***** Data section

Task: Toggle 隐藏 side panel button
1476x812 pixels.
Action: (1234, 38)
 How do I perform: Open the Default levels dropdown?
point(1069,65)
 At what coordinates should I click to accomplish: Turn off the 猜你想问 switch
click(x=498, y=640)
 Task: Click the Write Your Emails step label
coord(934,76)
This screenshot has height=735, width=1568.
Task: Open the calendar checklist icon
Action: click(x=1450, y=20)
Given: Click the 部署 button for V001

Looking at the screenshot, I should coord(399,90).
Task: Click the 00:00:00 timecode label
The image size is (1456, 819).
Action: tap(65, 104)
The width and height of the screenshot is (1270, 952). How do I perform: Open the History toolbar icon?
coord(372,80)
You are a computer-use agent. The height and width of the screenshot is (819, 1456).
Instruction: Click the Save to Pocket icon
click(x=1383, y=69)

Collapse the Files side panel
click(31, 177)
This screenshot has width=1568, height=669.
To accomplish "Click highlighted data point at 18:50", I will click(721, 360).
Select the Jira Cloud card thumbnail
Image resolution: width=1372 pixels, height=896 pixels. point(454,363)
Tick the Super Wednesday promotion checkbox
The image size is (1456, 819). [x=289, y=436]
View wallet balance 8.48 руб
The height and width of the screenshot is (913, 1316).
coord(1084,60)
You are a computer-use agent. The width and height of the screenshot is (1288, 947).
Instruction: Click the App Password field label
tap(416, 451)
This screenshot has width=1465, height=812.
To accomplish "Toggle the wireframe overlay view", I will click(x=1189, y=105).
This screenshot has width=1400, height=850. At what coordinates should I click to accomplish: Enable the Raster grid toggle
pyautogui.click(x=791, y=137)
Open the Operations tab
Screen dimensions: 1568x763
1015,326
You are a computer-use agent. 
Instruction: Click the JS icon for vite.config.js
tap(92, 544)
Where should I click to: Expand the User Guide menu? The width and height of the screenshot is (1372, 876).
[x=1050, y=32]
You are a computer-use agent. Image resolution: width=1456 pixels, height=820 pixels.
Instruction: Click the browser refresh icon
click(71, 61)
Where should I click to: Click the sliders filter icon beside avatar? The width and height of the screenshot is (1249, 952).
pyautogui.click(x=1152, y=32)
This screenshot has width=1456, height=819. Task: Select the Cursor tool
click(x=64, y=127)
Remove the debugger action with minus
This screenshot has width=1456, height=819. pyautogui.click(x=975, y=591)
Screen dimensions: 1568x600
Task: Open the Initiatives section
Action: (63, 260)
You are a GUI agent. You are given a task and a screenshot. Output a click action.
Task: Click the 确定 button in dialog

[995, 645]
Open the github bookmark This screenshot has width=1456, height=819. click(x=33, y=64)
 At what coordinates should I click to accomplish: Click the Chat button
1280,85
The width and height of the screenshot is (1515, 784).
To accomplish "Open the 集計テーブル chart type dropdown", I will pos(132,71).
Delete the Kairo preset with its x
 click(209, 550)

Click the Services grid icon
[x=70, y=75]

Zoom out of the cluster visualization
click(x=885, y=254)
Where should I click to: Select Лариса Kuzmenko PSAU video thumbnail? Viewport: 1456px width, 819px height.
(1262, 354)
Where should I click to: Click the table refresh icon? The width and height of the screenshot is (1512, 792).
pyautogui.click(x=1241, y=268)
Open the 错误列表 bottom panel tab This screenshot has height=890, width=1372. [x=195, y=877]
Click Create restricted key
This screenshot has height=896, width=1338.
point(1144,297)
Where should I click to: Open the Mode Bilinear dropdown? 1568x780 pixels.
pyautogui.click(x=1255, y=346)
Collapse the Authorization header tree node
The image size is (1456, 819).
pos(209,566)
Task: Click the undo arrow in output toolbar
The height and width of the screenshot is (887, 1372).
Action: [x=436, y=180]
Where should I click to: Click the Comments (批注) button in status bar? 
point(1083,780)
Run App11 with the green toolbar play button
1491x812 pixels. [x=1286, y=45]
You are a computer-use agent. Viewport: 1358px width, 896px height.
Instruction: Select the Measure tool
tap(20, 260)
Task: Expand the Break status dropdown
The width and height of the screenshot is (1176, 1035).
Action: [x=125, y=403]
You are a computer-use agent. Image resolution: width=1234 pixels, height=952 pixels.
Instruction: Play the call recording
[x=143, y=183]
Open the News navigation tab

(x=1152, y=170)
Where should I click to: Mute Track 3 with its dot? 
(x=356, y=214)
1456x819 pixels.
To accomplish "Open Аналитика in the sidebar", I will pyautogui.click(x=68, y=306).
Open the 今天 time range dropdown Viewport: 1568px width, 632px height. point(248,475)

**********

▶ _To do_: From the entries above, write out only the lines starting at the line that holds "This screenshot has width=1465, height=812." and ending at the line that holds "You are a computer-use agent. Image resolution: width=1456", keeping both and matching them exactly.

▶ _Solution for this problem_:
This screenshot has width=1465, height=812.
To accomplish "Toggle the wireframe overlay view", I will click(x=1189, y=105).
This screenshot has width=1400, height=850. At what coordinates should I click to accomplish: Enable the Raster grid toggle
pyautogui.click(x=791, y=137)
Open the Operations tab
Screen dimensions: 1568x763
1015,326
You are a computer-use agent. 
Instruction: Click the JS icon for vite.config.js
tap(92, 544)
Where should I click to: Expand the User Guide menu? The width and height of the screenshot is (1372, 876).
[x=1050, y=32]
You are a computer-use agent. Image resolution: width=1456 pixels, height=820 pixels.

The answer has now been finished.